When, on the second day of the conference, he was informed that two telegrams had been sent to the Bishop and Cabinet, asking that he might be appointed to Swellville, where the large church in question was located, he more than ever supposed that would be his future field. He was a preacher who never requested an appointment, and never elbowed or button-holed presiding elder or layman on the subject. Still these outside occurrences coming to his ears, and his own desire for increased labor, unconsciously prepared him to expect that thriving city of Swellville for his next work, as the lips involuntarily pucker for a sugar plum.
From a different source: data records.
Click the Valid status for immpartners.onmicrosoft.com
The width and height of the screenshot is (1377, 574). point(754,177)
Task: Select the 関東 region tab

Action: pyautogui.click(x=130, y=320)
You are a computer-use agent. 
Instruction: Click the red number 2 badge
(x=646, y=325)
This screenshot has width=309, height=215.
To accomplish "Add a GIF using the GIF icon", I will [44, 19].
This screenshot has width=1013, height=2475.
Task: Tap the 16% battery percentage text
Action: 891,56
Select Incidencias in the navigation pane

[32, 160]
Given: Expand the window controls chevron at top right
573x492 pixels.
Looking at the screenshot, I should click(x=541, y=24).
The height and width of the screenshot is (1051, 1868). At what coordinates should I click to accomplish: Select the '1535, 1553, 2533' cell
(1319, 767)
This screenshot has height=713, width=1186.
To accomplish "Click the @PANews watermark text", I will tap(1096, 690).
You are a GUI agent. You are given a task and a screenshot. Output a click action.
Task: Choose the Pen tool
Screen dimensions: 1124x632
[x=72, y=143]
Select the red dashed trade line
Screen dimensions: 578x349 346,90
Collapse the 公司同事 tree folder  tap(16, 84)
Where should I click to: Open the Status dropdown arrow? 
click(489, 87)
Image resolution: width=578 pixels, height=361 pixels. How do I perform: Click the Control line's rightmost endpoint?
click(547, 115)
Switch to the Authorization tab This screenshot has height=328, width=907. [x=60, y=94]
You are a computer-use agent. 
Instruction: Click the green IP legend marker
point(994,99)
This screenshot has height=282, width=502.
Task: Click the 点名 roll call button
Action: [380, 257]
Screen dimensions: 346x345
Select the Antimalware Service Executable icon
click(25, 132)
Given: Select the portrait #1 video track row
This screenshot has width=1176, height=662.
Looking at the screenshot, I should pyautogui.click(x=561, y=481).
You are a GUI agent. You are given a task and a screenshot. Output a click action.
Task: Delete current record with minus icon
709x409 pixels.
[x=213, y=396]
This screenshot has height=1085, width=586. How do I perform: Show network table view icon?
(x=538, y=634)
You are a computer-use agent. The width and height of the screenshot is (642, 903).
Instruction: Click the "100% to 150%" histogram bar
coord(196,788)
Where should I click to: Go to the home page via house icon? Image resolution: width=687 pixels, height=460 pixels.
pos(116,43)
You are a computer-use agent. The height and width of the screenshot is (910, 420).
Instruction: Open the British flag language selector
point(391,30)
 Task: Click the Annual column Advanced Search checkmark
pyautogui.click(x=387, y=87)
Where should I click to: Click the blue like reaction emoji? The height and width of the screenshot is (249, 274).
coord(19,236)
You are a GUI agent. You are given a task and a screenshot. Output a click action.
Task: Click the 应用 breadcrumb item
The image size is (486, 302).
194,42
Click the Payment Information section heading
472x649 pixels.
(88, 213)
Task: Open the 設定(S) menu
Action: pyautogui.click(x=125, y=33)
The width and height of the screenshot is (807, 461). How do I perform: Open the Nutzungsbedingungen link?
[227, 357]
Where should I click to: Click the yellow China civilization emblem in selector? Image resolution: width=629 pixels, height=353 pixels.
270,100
To his astonishment, when the appointments were read out, he was sent to a town that was considered the most broken down station in all the list. The congregation it is said was large, but it had been divided by church quarrels, neglected by previous pastors, and the house of worship was almost empty on the Sabbath.

The preacher, concerning whom this chapter is written, was almost knocked breathless as he heard his name connected for the next twelve months with the ruinous fold and scattered flock at Blanktown. He looked and felt very much as the name of the town indicated. He could scarcely credit his ears. Surely there must be some mistake. Did not the church at Swellville want him? Had not telegrams been dispatched about the matter? Undoubtedly there was a mistake.

But no, there was no blunder. The large hall still echoed with the word Blanktown! and his own name coupled with it. Then the Bishop read on as if everything was right, and no error had been made in the reading.

The balloon did not ascend that evening according to expectation. Some one had punctured it. Even now it was going down rapidly. Behold he had come to hear the appointments read that night, with his hopes spread out like the famous seven-tailed comet of long ago, and now those seven tails had folded into one, and that one had the curious drooping curve of the comet of 1859. The single hope now left was to escape from the crowd without his grief and disappointment being seen.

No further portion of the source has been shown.